部誌8 | ナノ


日常の隙間



「こんなはずじゃなかった」
 ライブラのメンバーとして、HLの裏社会、その最深部に立ち入る仕事を終えた帰りだった。スティーブンが運転する車の助手席で、組んだ膝を苛々と左の中指で叩きながら、なまえが興奮気味に吐き捨てた。窓の外を流れるHLの夜景にまで仏頂面をさらに険しくする同乗者、それを横目に、スティーブンは呆れと同情を含ませた笑いを漏らす。
 本日の仕事は少々厄介で、異界側の重鎮に、とある事件についてライブラへの協力を要請するというものだった。代表として交渉の場に赴いたスティーブンとなまえであったが、協力の報酬としてあちらが「なまえの眼球」を提案したことを要因に、今回の話は決裂した。命辛々退散した結果、コレクターのお眼鏡にかなってしまったらしい虹彩は、なんとか現在でもなまえの眼窩に収まっている。可哀想に、老獪の異界存在に獲物として認識されてしまったらしい彼は、不機嫌なふりをして恐怖から起こる震えをやりすごしているのだろう。
「こんなはずじゃなかったんなら、どんなはずだったんだい
「少し……少し黙っていてくれ。俺はHLに住む羽目になった時点から『こんなはずじゃなかった』んだ……!」
 からかい半分に投げた言葉は、棘々しい声音に切り捨てられた。あまり構うのも趣味が悪いかと、スティーブンはなまえの言う通りに口を噤む。事務所を出発したのは正午を過ぎた頃だというのに、既に日付も変わろうかという深夜 。暗い車内に沈黙が落ち、窓を流れていく騒がしいネオンサインばかりが色とりどりに騒がしい。

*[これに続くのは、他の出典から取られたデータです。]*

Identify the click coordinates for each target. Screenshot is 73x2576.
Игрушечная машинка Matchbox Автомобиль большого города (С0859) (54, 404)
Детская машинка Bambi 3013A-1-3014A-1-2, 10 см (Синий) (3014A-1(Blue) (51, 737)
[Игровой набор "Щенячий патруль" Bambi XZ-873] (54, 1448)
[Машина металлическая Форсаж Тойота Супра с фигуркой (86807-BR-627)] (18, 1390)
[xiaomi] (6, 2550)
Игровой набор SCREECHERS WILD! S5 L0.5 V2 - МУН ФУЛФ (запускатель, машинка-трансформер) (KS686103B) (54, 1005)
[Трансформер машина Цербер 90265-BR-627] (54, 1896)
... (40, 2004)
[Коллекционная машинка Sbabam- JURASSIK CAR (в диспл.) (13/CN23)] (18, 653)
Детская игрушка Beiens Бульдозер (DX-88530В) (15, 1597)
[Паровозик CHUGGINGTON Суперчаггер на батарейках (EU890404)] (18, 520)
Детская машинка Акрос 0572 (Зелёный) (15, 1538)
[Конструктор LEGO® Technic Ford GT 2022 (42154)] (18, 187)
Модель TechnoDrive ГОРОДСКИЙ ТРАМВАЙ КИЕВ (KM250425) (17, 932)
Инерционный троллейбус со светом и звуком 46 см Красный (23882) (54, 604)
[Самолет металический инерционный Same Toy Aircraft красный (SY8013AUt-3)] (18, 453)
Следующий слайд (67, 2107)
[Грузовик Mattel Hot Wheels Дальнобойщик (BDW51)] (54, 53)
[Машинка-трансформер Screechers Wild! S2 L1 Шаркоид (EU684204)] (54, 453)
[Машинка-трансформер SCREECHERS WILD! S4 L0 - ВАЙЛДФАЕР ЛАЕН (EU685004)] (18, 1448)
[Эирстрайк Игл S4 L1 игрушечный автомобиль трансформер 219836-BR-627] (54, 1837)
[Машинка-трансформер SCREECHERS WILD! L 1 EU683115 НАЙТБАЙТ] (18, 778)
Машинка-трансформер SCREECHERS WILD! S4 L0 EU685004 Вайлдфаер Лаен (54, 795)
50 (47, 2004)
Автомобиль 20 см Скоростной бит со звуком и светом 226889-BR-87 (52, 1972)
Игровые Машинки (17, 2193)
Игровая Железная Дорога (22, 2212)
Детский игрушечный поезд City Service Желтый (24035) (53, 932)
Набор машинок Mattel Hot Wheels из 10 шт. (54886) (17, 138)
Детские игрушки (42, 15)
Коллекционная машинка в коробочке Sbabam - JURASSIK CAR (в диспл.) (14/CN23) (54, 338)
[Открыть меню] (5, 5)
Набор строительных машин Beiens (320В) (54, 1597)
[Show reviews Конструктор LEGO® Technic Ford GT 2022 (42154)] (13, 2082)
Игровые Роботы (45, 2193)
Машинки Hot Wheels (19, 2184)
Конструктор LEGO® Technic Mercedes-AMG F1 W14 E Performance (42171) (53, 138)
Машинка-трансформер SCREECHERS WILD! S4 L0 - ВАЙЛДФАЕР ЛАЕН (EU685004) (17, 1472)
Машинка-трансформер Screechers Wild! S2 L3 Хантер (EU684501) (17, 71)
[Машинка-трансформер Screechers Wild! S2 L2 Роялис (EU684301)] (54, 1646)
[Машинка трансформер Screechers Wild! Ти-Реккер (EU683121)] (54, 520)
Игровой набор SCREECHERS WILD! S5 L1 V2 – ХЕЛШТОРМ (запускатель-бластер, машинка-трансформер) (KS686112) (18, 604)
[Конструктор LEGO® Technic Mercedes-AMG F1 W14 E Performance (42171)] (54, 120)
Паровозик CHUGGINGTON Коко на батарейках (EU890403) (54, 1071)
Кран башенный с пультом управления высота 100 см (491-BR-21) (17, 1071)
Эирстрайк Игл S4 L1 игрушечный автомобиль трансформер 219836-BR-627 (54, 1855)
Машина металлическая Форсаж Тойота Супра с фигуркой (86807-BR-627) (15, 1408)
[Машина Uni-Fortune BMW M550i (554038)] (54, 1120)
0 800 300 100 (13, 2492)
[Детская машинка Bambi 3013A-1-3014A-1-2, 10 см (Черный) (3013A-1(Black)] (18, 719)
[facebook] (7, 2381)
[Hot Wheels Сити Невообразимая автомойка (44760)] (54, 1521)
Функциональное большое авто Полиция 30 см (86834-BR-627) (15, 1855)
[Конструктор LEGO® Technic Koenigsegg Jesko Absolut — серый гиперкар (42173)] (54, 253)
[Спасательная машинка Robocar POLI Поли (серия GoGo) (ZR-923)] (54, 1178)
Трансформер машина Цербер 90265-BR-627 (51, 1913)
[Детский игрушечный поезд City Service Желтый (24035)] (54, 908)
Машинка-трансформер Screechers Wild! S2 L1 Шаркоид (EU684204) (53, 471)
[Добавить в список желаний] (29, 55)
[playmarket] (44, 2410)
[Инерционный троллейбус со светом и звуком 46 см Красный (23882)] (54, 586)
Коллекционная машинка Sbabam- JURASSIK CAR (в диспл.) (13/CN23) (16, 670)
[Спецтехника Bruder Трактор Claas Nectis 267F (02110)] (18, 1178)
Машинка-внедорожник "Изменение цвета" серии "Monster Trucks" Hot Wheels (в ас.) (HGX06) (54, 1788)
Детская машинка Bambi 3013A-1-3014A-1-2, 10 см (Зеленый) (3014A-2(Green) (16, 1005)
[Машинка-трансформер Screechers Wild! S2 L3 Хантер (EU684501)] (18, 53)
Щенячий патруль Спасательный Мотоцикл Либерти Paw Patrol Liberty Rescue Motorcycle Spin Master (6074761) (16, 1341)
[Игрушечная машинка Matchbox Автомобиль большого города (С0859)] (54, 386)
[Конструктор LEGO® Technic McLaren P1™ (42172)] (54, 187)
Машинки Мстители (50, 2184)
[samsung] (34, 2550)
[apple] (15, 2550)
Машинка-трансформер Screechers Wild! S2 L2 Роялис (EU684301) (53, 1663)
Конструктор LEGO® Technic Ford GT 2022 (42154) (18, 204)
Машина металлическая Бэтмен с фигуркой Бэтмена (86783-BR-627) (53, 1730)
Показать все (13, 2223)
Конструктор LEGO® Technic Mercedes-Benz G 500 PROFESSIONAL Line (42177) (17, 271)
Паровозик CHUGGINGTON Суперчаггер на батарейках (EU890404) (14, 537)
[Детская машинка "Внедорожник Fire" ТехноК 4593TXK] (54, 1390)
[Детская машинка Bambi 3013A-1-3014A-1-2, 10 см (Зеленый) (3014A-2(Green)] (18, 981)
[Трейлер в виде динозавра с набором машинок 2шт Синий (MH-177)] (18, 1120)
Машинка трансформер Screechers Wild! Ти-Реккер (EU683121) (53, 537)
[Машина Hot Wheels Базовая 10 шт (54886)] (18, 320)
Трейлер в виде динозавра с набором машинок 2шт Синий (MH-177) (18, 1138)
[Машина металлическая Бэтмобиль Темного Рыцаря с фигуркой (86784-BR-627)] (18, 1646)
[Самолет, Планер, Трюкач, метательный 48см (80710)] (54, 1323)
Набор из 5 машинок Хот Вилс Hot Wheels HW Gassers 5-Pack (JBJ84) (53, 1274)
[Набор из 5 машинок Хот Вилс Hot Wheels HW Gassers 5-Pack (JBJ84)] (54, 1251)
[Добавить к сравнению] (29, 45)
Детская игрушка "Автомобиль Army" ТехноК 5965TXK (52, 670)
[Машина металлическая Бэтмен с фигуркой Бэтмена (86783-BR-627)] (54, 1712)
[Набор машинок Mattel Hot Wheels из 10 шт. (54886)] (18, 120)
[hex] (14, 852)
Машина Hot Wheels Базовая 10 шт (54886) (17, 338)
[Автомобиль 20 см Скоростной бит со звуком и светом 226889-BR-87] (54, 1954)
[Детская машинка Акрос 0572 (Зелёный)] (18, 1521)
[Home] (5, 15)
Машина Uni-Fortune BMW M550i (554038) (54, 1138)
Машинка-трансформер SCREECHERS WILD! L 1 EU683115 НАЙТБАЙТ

 なまえがHLに来て、もう2年は経つだろうに、彼は異界と接触するたびに処女のような反応を示す。今日だって、『永遠の虚』に近づけば近づくほど異界の色が濃くなり、普通の人間が滞在するには危険が大きくなることは理解していたはずだ。こんな常識外れの街にいちいちまともな感性で相対していたらこちらの身が保たないだろうが、なまえは律儀にリアクションをしてしまう。それが異界存在をより歓喜させることに気付いていないのは、彼が天然だからか。
「君も早くこの街に慣れた方がいい。環境へ順応することも、身を守るために大切なことだ」
 ハンドルを握り正面の安全を確認しながら、『まとも』であり続ける助手席の男へさりげない忠告をする。常に命の危険と隣り合わせ、毎日天地がシャッフルされるかのような非定型の非常識。毎日のように起こる天変地異を受け入れて、取るに足らない日々の出来事としてラベリングしてしまえれば、こうしてなまえが受けるストレスだってだいぶ軽減されるはずなのだ。
 けれども、スティーブンの親切に、なまえは舌打ちを返した。神経質に組んだ足のつま先を揺らして、低く己の言い分を主張する。
「俺の日常は、ここの『外』だ。こんなクソッタレな毎日なんて、死んでも許容してやるもんか」
 死んでしまったら外も中も常識も非常識も関係なく なってしまうだろうに、自分の言葉の愚かさになまえが気付くことはない。頑固すぎるあまりに狭窄した視野が命取りになることも、この男は気付いていまい。スティーブンは肩を竦めて、無数の灯りが煌めく夜のHLでアクセルを踏み込んだ。